短刺小克银汉霉AS 3.910的CYP2C9同工酶抑制作用

目的探索具有药物代谢酶CYP2C9活性的微生物模型对CYP2C9抑制剂的响应。方法选用短刺小克银汉霉AS 3.910为模型菌株， 检测CYP2C9抑制剂对CYP2C9底物特定转化产物产率的影响， 并通过底物间相互影响的程度探索该转化体系中的药物代谢相互作用。 采用液相色谱-多级质谱联用技术检测转化产物。 结果 CYP2C9抑制剂苯溴马隆抑制4′-羟基甲苯磺丁脲的生成，使其产率由100%下降到14.5%；磺胺苯吡唑抑制O-去甲基吲哚美辛的生成，使其产率由75.2%降低到9.9%；丙戊酸抑制4′-羟基双氯芬酸的生成，使其产率由98.6%降低到2.7%。底物药物甲苯磺丁脲、双氯芬酸和吲哚美辛之间存在代谢相互作用，导致生成相应代谢物的产率降低。结论3种CYP2C9抑制剂不同程度地抑制了短刺小克银汉霉的CYP2C9同工酶，而且CYP2C9底物间存在药物代谢相互作用。

The inhibition of CYP2C9 isoenzyme in Cunninghamella blakesleeana AS 3.910

AIM: To investigate the variation of CYP2C9 isoenzyme activity in the microbial model in response to inhibitors of CYP2C9. METHODS: Using C. blakesleeana AS 3. 910 as a model strain, the impact of CYP2C9 inhibitors on the metabolites yields of CYP2C9 substrates was determined and the drug-drug interactions among CYP2C9 substrates were evaluated. Liquid chromatography-mass spectrometry was used to analyze biotransformation products. RESULTS: Benzbromarone decreased the yield of 4'-hydroxytolbutamide from 100% to 14.5%; sulfaphenazole decreased the yield of O-demethylindomethacin from 75.2% to 9.9%; valproic acid decreased the yield of 4'-hydroxydiclofenac from 98.6% to 2.7%, separately.
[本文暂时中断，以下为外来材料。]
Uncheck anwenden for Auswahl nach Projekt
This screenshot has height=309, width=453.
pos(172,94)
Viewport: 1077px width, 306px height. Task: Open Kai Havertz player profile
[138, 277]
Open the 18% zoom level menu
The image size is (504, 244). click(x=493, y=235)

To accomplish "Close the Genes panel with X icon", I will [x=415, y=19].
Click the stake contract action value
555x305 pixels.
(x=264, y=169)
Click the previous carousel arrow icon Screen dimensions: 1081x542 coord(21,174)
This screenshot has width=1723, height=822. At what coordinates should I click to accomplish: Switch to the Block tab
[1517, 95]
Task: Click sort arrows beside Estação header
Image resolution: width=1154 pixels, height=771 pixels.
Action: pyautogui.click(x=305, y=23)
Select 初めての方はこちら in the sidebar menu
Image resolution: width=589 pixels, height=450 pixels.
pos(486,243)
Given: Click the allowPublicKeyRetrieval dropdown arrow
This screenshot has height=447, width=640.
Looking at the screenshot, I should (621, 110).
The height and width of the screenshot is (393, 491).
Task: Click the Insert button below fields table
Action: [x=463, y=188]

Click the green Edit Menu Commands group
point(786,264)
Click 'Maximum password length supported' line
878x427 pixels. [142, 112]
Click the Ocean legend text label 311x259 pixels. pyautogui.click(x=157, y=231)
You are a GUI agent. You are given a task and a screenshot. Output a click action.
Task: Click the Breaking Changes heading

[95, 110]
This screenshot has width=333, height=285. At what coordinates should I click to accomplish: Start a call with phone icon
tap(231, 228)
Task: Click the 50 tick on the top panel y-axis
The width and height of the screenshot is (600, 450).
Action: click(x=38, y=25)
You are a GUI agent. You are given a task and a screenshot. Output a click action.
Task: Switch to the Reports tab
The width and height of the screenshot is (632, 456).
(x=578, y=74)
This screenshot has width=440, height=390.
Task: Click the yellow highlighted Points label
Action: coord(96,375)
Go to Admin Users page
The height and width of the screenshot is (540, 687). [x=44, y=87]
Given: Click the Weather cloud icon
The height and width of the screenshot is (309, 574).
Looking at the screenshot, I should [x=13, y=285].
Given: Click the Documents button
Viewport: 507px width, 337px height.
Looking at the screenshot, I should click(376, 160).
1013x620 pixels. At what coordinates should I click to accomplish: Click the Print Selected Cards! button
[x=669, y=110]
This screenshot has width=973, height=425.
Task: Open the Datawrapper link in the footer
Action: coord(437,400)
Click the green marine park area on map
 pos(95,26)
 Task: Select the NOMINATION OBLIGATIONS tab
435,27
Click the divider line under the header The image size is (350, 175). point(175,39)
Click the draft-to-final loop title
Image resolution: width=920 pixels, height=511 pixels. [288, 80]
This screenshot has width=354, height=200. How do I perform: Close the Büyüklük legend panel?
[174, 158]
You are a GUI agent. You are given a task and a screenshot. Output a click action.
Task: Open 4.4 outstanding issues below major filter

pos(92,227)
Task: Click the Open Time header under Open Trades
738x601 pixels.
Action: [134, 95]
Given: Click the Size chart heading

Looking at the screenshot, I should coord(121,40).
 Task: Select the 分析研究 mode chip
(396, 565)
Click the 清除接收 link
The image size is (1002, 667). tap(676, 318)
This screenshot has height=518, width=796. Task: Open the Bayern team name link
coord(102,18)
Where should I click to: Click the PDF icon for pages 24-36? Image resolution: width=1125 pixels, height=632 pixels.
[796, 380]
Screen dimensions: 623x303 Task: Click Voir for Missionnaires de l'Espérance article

Tolbutamide, indomethacin and diclofenac interacted with each other, resulting in the decreased formation of metabolites catalyzed by CYP2C9. CONCLUSION: Three CYP2C9 inhibitors inhibit the activity of CYP2C9 isoenzyme in C. blakesleeana AS 3. 910 differently, and there are drug-drug interactions among CYP2C9 substrates.